Japanese Journal of Clinical Oncology 2007 37(12):973; doi:10.1093/jjco/hym146
© The Author (2008). Published by Oxford University Press. All rights reserved
A Case of Gemcitabine-refractory Pancreatic Cancer Responsive to Second-line Chemotherapy Using S-1
Chigusa Morizane
Hepatobiliary and Pancreatic Oncology Division, National Cancer Center Hospital, Tokyo, Japan
A 63-year-old man was referred to our institute for the treatment of a pancreatic tumor. Diagnostic imaging and histological findings yielded a definitive diagnosis of pancreatic cancer with a liver metastasis (Fig. 1).
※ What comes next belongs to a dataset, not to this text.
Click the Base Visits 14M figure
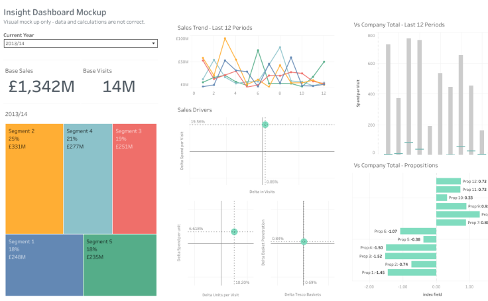The height and width of the screenshot is (301, 488). (x=119, y=86)
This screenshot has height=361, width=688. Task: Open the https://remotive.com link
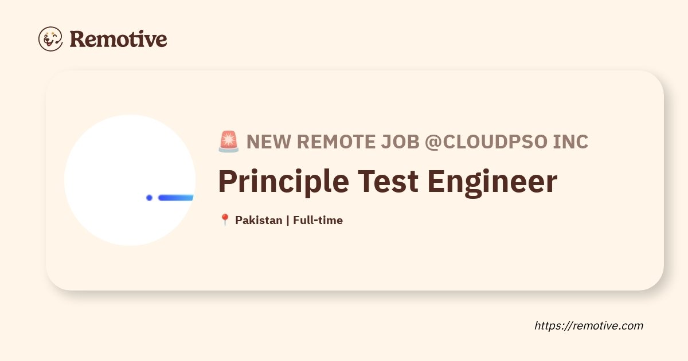[589, 325]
Systemic administration of gemcitabine (GEM) was started as the first-line chemotherapy, and the best tumor response was no change. Two months after the initiation of the treatment, the patient developed obstructive jaundice and duodenal bleeding (oozing) as a result of tumor progression. Following percutaneous transhepatic biliary drainage, second-line chemotherapy was started using S-1. Thereafter, a tumor regression was achieved (best tumor response was partial response: Fig. 2) and the gastrointestinal bleeding was stopped. Finally, progression of the disease was confirmed by CT scan
9.5 months after the start of the second-line chemotherapy, and a favorable quality of life was maintained until the withdrawal of this treatment. GEM monotherapy or GEM-containing chemotherapy has become the standard first-line therapy for advanced pancreatic cancer. However, no standard treatment regimen is available for GEM-refractory disease and there have been only a few patients in whom some benefits have been obtained by the second-line treatment, as in our present case.